Data on the workforce composition of congressional districts was obtained from the United States Census Bureau's 2014-2018 American Community Survey 5-year estimates, available here. Industries are based on the North American Industry Classification System (NAICS). National hot-spots and cold-spots for each industry were identified with the Local Moran's I statistic, using RStudio and the sp, spdep, rgdal libraries.

Vocabularies

A number of controlled vocabularies and taxonomies were utilized for the keyword extraction pipeline. These vocabularies were chosen based upon relevance, as well as based on the ease of using the data resources available. Vocabularies were accessed from SPARQL endpoints and/or manually downloaded in various formats, and subsequently reformatted as needed using Python (rdflib) and Protegé open-source ontology editor.

Source	Description
European Environment Agency General Multilingual Environmental Thesaurus (GEMET)	Environmental issue classifications from the European Commission
European Institute for Gender Equality (EIGE) Glossary & Thesaurus	Gender equality thesaurus from the European Commission
Food and Agriculture Organization of the United Nations - AGROVOC Thesaurus	Food systems and agricutltural classifications from the United Nations
STW Thesaurus of Economics	Standardized subject headings and individual keywords in various areas of economics, geography, society and politics from the Leibniz Information Centre for Economics.
European Science Vocabulary (EuroSciVoc)	Science related classifications from the European Commission
EUROVOC Thesaurus of Activities related to the EU	Governmental, social, political, legal and economic classifications from the European Commission
National Library of Medicine Medical Subject Headings	The Medical Subject Headings (MeSH) thesaurus is a controlled and hierarchically-organized vocabulary produced by the National Library of Medicine. It is used for indexing, cataloging, and searching of biomedical and health-related information

NLP Pipeline

To process the award abstracts, I used the NIH Office of Portfolio Analysis's NLPre processing pipeline. The library includes a number of utilities often used when working with scientific publications, including:

Acronym identification and replacement
Paranthetical phrase identification
Parenthetical phrase extraction
Part-of-speech tokenization
Unicode to ASCII character conversions
Reconnecting hyphenated words
Decapitalization of document and section titles
Citation separation
URL replacement
Replacement of mathematical tokens (e.g. > →'greater than'; % → 'percent')
Token replacement from dictionaries

To expand the utility of this pipeline when using multiple controlled vocabularies as dictionaries, I added a class that updates an award-level vocabulary index after running through multiple dictionaries. You can find the class here. Work on this utility remains on the to-do list for future improvements, as the class is wholly functional but far from optimally performant. You can find more details about that in the accompanying white paper here.
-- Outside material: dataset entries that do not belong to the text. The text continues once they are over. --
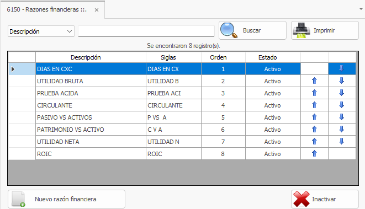The image size is (365, 209).
Task: Move UTILIDAD NETA row down
Action: point(341,141)
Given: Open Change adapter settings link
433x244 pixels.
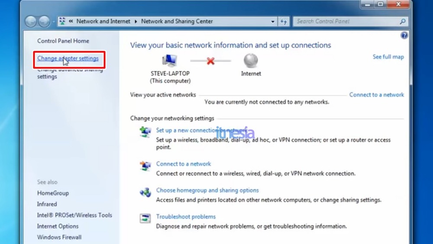Looking at the screenshot, I should click(x=68, y=58).
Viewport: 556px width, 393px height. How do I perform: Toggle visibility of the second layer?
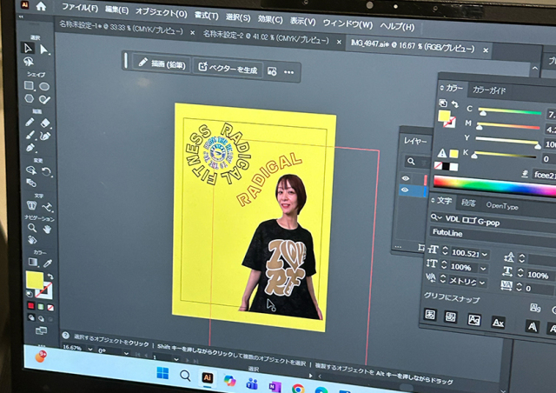click(405, 190)
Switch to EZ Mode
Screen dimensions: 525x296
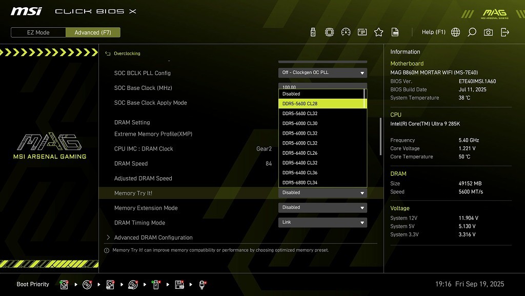tap(38, 32)
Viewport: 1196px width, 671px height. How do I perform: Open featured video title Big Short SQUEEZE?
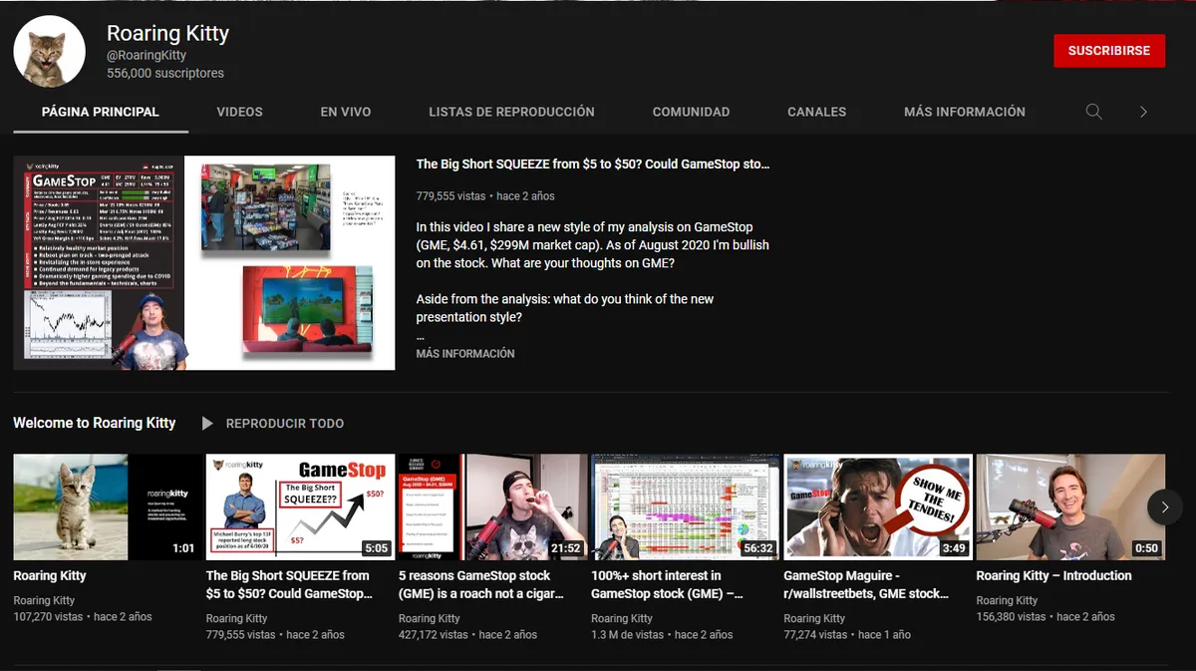[592, 165]
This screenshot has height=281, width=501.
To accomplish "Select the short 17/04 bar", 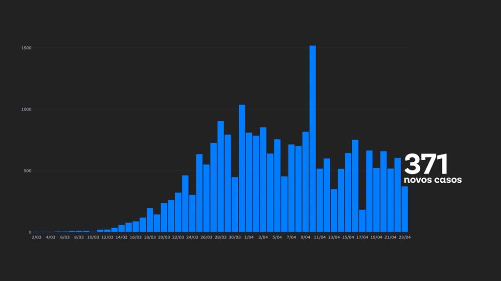I will (362, 221).
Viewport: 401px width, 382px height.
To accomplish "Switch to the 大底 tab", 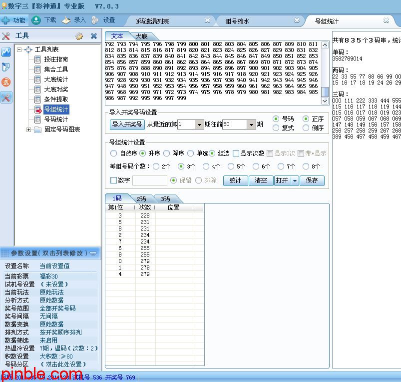I will [x=141, y=36].
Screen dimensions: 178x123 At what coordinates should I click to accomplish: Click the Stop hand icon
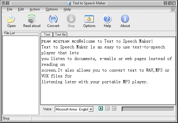(71, 19)
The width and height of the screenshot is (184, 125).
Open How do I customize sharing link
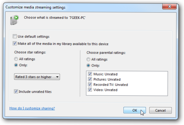click(x=32, y=108)
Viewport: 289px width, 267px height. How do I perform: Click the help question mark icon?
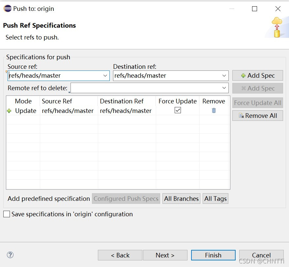[x=10, y=255]
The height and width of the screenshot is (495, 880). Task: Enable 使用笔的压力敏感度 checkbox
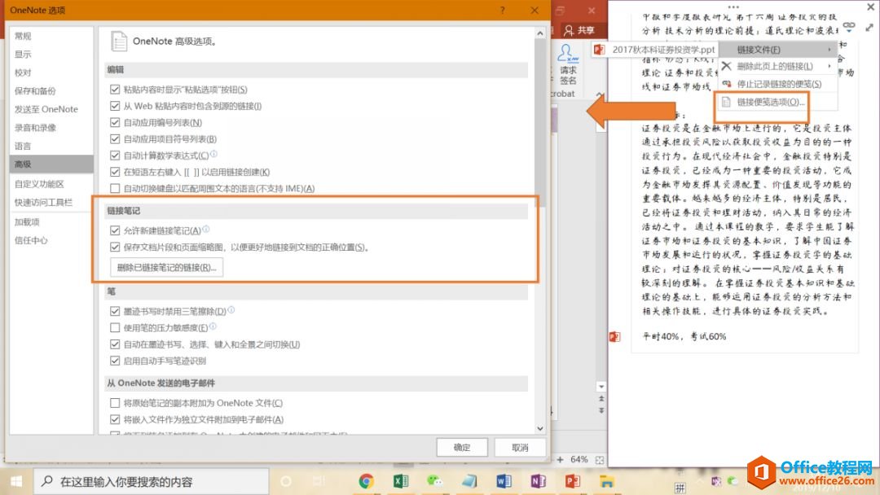(x=115, y=327)
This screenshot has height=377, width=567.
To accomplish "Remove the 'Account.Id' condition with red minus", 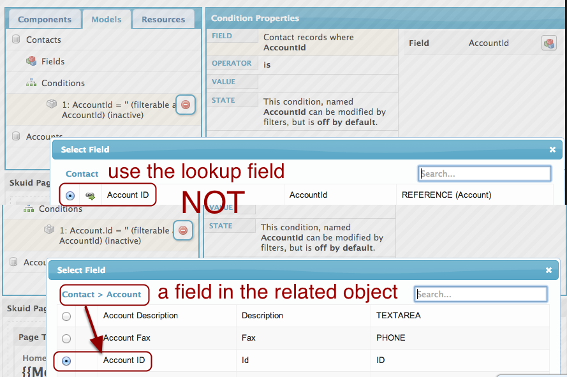I will (183, 230).
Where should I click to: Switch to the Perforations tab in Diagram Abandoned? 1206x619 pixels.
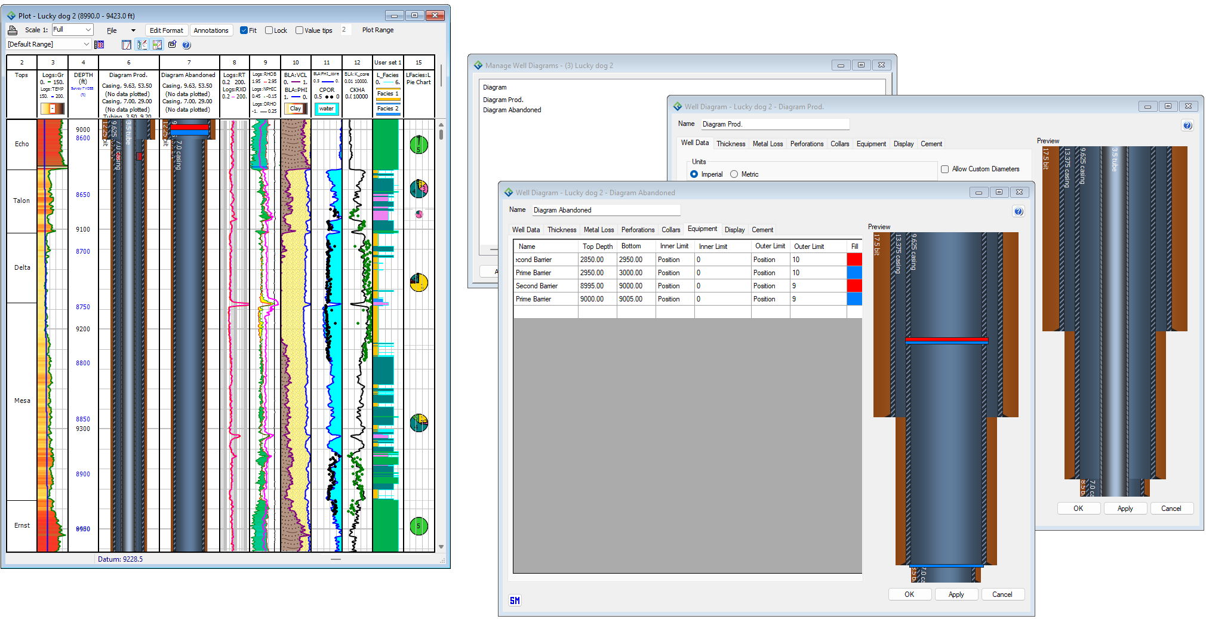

A special thanks is owed to Travis Hobbes, one of NLPre's co-authors, who was incredibly gracious in talking through the pipeline with me during the ideation phase of this project.

Visualization Libraries

The Explorer uses Leaflet.js for the webmap, D3.js to create the other charts and tables, and SlickGrid to create the table accompanying the parallel coordinates chart. The parallel coordinates chart was created with the latest BigFatDog edition of Syntagmatic's parallel coordinates module, available on Github here. Axis removal icons were added to the parallel coordinates chart using Bootstrap's popovers.